Stored data entries
------------------------------------------------

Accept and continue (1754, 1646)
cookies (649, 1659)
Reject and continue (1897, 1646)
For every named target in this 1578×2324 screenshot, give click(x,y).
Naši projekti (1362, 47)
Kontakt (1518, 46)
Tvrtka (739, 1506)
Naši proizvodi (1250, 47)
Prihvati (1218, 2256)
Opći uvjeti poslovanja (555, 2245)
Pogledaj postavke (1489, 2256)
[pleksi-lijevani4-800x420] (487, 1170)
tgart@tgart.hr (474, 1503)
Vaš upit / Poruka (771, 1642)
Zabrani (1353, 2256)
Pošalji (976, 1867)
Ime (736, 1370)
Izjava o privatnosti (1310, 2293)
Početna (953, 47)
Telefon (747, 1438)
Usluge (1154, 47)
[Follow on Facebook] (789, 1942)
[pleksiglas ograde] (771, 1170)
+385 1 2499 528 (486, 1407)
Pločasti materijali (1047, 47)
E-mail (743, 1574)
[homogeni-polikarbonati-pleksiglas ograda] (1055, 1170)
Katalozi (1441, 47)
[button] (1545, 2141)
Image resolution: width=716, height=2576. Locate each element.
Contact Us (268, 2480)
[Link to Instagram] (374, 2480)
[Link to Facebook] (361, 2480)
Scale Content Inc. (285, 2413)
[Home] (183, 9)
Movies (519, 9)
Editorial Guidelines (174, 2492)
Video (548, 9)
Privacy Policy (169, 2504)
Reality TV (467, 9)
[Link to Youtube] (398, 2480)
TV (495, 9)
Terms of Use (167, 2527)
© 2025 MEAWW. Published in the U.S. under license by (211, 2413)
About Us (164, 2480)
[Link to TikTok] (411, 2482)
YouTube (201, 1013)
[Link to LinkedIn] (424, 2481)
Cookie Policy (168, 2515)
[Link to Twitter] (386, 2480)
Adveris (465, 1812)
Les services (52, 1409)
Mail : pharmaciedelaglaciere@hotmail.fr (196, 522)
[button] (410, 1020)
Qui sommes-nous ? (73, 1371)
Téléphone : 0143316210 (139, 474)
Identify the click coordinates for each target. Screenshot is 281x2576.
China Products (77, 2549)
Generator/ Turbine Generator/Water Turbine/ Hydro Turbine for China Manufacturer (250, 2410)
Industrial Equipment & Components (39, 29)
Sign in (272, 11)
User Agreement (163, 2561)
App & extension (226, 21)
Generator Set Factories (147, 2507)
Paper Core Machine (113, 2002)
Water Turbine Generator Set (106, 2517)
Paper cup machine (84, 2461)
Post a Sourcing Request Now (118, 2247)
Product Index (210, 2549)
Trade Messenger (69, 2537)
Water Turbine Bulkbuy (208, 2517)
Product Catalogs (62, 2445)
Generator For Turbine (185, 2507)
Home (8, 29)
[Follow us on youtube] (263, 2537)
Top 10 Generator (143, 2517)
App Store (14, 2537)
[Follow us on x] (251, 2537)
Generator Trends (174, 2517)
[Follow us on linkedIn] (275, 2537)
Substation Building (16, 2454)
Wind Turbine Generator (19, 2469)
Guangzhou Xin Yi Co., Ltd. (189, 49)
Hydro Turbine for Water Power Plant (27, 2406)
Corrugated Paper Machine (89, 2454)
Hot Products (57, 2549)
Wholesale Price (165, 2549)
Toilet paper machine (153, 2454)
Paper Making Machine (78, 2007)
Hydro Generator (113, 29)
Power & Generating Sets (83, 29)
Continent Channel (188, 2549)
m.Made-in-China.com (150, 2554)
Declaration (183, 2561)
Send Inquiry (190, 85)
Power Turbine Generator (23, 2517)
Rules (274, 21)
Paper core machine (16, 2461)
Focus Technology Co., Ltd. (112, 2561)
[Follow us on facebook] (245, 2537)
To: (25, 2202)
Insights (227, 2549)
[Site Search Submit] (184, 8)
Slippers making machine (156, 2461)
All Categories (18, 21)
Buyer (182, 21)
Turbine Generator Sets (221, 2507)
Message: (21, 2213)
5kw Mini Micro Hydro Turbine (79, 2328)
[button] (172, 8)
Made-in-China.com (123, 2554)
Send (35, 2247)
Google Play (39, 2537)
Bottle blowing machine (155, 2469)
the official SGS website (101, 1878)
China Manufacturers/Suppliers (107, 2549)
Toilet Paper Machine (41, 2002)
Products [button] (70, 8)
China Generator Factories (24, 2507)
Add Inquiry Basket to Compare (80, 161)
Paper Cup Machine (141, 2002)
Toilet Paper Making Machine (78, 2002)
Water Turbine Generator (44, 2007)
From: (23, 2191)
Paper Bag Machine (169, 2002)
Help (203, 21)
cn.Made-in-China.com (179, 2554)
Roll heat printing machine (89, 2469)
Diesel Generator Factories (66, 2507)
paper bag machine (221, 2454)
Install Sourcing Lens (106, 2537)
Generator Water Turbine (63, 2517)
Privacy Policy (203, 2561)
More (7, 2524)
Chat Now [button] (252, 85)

------------------------------------------------

Search the records for the word "pleksiglas". Copy each line where it appears.

[pleksiglas ograde] (771, 1170)
[homogeni-polikarbonati-pleksiglas ograda] (1055, 1170)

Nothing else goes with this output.